There is brevity and there is generalisation.

I didn't take 'several paragraphs' to make my point. This is what I said:
There are people who have lived happily as straight until they meet and fall for someone of the same sex.

You have commented before about not having the attention span to read long posts, but that is just a relatively short sentence. What would you have cut, given that this is not an exercise in precis?

As I see it, that sentence makes clear what I was getting at in the context of a discussion about whether people's sexuality can change. Just writing 'bi' wouldn't have done that at all. And not only that, 'bi' is not the term I wanted - I was describing something different, and not asking what 'they' should be called, or how they fit in with the ever-changing acronyms, but suggesting that it is not 'obvious' that sexuality can't change over time.

Also, when writing posts on here that I know will be scoured for a chance of a 'gotcha' I do take extra care to spell out my meaning, and if that uses more words, so be it.

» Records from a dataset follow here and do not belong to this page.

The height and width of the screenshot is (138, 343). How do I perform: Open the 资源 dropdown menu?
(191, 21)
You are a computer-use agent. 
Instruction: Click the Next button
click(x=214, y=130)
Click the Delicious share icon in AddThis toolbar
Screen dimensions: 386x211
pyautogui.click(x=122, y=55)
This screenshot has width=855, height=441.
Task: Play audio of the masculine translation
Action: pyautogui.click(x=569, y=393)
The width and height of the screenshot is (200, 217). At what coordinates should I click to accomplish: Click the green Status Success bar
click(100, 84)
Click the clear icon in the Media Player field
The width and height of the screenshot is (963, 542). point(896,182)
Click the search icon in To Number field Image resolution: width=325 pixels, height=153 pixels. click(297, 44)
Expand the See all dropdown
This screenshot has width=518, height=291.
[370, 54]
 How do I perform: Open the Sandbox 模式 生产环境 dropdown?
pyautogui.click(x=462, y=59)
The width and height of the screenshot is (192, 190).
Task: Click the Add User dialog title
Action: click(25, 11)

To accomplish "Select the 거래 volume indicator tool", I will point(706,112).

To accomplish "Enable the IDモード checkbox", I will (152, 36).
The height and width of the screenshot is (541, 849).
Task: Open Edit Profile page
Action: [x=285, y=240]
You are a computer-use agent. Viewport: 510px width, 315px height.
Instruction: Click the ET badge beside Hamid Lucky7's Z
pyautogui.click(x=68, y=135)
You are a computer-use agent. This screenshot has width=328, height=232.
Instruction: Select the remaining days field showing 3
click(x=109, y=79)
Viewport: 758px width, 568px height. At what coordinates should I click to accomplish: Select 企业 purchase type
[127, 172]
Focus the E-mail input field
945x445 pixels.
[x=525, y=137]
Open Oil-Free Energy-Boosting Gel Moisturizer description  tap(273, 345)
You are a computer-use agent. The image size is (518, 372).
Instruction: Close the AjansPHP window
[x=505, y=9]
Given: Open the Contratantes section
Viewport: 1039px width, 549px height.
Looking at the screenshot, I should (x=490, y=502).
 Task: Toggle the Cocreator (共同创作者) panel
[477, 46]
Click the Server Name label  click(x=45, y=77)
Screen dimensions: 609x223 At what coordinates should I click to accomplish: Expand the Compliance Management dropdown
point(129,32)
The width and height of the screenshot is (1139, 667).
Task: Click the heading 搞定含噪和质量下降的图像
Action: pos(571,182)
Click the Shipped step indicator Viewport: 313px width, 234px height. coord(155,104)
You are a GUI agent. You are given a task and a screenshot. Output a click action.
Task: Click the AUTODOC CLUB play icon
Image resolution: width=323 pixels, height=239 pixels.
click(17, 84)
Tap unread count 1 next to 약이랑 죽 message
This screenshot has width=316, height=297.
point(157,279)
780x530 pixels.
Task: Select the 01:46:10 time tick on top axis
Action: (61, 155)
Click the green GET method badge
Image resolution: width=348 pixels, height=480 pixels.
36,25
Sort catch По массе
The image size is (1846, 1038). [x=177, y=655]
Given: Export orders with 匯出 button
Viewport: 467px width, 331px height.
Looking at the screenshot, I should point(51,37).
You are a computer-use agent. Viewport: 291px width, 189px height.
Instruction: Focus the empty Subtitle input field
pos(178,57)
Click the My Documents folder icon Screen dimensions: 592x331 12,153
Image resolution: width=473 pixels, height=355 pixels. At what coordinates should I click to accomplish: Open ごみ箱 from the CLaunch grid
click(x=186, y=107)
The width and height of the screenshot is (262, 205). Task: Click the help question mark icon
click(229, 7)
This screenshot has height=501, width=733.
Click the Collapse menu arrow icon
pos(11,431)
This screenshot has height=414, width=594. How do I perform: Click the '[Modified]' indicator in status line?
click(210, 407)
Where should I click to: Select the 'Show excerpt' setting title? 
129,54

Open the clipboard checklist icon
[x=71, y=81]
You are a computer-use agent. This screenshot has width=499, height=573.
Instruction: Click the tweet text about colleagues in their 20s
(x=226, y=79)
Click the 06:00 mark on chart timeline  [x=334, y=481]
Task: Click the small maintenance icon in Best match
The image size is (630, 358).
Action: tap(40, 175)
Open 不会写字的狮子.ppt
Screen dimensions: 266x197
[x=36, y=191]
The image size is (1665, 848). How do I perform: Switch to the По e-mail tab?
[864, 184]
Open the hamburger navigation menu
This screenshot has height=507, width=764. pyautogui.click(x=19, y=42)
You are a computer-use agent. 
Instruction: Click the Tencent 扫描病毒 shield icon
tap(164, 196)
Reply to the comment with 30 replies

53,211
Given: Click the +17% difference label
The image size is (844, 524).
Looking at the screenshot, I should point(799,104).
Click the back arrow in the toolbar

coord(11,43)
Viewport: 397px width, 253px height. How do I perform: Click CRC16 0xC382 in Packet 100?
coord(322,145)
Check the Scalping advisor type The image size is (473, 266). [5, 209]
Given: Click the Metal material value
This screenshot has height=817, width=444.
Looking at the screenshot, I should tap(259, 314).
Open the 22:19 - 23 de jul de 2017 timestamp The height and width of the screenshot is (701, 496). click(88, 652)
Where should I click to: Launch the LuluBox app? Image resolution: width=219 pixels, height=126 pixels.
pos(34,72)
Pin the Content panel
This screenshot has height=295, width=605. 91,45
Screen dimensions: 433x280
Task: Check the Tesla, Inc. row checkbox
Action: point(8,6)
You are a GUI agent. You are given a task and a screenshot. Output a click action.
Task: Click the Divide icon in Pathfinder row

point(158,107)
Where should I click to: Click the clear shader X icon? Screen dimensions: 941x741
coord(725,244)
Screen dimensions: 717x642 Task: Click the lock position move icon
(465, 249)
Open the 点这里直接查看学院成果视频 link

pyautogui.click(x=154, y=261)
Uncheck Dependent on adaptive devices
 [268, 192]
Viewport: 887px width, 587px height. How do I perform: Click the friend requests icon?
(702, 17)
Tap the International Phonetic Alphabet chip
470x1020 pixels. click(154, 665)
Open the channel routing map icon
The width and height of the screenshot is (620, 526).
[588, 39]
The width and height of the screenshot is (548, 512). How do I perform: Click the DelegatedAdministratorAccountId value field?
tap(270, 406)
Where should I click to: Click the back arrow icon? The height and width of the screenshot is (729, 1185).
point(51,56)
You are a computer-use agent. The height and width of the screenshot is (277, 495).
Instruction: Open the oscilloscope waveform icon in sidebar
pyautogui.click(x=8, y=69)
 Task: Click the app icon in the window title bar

Rosie51 Thu 13-Oct-22 12:15:11

Glorianny I also know enough about religious groups to know that none of the groups you refer to, apart from very fundamentalist organisations, would ban anyone from their meetings and would, and do, greet and welcome people from other faiths who want to learn about them. Saying they don't is either ignorance or prejudice. really? You know about all these faiths? And they advocate, and accept doctrine of each other's faiths? You think the Ts that would like to join LGBAlliance are interested in learning that LGB don't believe in gender identity? Do they not already know that?

But as has been said many times on all these threads there are trans people who would completely agree with LGB alliance and behave respectfully to everyone, so surely they should be allowed to join I don't expect to dictate to any group who should or should not be able to join. I'm not a member of that group, why should I have any input about their membership qualifications? LGBAlliance are only about sex and sexual orientation. When a previously heterosexual man decides he's really a 'woman' but still only wants women as sexual partners can you not see why LGB people would still see him as heterosexual and most definitely not a lesbian? I think it takes wilful ignorance not to understand that.
As an aside I have read that on lesbian dating sites transwomen often state they are not open to dating transwomen. Why not? Surely they can't be displaying a 'genital fetish"!

Some people believe in God, some don't. If people were being compelled to believe 'God exists, there is no higher power' I bet you'd be shouting for freedom to not believe. I along with many others totally reject gender identity. When we're told there are at least one hundred genders and more to be discovered, surely it's time to admit that it's individual personalties not some mysterious 'gender identity'. Otherwise how can anyone be changing their gender on a daily or even hourly basis, as some have claimed? Do you believe in the hundred or more genders? I hope this is a question you'll answer with a yes or no.

Incidentally do Stonewall accept exclusively heterosexual people in the 'club' to maybe proselytise on the immutability of sex and the absence of gender identity? Might think about joining if they do, as I'm assured of a warm welcome grin

Glorianny Thu 13-Oct-22 12:08:46

Not fitting them into anything just pointing out that there is a term for it. Some people use it some don't. Some gay people used to say that people who said they were "Bi" were just gay people who hadn't come out properly.
And if you read the questions in the survey the people who seemed to have the most problems were those who said they were "Bi". So perhaps a little more use of the term wouldn't harm. But I wouldn't impose it on anyone. It's simply a short way of saying what it takes Doodledog several paragraphs to describe. And I do like brevity.